Description
TIMED Nanobody Workflow
TIMED is a family of Convolutional Neural Networks (CNNs) models for protein sequence design. For this competition we used TIMED (vanilla), TIMED-Charge (charge aware), and co-TIMED (side-chain aware).
We begin by creating using backbones of existing nanobodies (2VSM, 8XPY, 9B9E). We fix the framework region and only allow sequence desgin around the CDR regions.
We then used TIMED models to generate probability distributions and sampled ~500K sequences total. These sequences were then scored using the E1 Large Language Model (LLM). For each backbone we picked the best scoring sequences and folded them with Boltz-2 to obtain iPSAE scores.
We treated these Boltz-2 scores as ground truth to train an ensemble of surrogate models (Ridge Regression and Random Forest). These models guided a round of in silico directed evolution, where we generated mutant pools from the top candidates, predicted their efficacy, and selected the highest-confidence, novel sequences for the final library using DE-STRESS.
BindCraft & TIMED
TIMED is a family of Convolutional Neural Networks (CNNs) models for protein sequence design. For this competition we used TIMED (vanilla), TIMED-Charge (charge aware), and co-TIMED (side-chain aware).
We begin by creating several backbone designs using BindCraft and SolubleMPNN. We then used TIMED models to generate probability distributions and sampled ~500K sequences total. These sequences were then scored using the E1 Large Language Model (LLM). For each backbone we picked the best scoring sequences and folded them with Boltz-2 to obtain iPSAE scores.
We treated these Boltz-2 scores as ground truth to train an ensemble of surrogate models (Ridge Regression and Random Forest). These models guided a round of in silico directed evolution, where we generated mutant pools from the top candidates, predicted their efficacy, and selected the highest-confidence, novel sequences for the final library using DE-STRESS.
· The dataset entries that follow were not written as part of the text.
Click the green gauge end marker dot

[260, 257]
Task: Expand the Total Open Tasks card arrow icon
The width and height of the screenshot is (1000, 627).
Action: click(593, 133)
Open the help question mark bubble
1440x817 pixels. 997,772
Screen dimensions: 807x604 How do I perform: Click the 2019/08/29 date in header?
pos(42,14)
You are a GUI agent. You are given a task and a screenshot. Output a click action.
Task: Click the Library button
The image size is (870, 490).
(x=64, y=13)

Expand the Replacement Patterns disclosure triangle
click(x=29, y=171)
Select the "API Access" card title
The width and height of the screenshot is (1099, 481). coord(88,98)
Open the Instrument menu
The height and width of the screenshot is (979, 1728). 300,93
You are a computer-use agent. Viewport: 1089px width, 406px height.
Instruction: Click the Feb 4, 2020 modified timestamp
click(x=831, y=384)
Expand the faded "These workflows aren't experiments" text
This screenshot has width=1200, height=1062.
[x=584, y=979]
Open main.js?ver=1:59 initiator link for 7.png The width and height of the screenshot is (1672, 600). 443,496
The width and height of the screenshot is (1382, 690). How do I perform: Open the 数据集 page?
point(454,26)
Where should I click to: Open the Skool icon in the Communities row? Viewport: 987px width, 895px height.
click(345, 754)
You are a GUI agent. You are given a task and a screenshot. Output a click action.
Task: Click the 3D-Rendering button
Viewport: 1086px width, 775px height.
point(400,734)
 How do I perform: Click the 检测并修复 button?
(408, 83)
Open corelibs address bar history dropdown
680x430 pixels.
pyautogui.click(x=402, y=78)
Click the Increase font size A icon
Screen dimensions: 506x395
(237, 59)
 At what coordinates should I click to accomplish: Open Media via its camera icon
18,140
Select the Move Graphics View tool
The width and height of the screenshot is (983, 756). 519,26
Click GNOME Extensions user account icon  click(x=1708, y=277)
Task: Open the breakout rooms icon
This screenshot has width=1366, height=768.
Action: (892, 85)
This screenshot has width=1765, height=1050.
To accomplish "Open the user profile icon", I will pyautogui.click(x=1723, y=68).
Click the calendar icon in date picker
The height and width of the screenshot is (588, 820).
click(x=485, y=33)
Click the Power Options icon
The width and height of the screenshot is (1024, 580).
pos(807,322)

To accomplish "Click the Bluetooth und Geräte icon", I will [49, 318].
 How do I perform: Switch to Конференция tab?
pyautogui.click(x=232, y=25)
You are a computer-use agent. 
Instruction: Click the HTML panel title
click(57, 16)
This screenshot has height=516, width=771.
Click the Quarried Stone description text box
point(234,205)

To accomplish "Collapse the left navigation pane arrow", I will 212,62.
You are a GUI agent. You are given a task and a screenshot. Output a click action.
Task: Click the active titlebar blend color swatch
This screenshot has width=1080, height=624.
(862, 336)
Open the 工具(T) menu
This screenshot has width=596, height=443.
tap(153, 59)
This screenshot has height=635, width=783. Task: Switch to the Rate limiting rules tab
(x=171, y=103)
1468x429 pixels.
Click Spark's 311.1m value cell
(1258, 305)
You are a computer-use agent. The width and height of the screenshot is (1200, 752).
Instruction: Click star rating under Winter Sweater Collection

Molecular dynamics simulations & DESTRESS analysis
We interrogated some of our designs with molecular dynamics simulations in order to assess the stability of the complex dynamically. We ran the default protocol implemented in the drMD molecular dynamics package, with three replicas per complex. The production simulations were run for 100 ns each. The metrics used to assess the stability of the designs were the RMSD and RMSF of the receptor, binder and complex, the solvent accessible surface area (SASA) of the complex, the ΔSASA (equal to the SASA of the complex minus the SASA of the receptor and the SASA of the binder), the number of contacts formed between receptor and binder (with a cutoff of 4.5 A), and the minimum distance between receptor and binder.
Finally, proteins were ranked with a custom defined DE-STRESS feature based score. This score consisted of weighted sum of netsolp usability, rosetta total energy for the complex, rosetta energy for the binder and rosetta interaction energies between the receptor and the binder.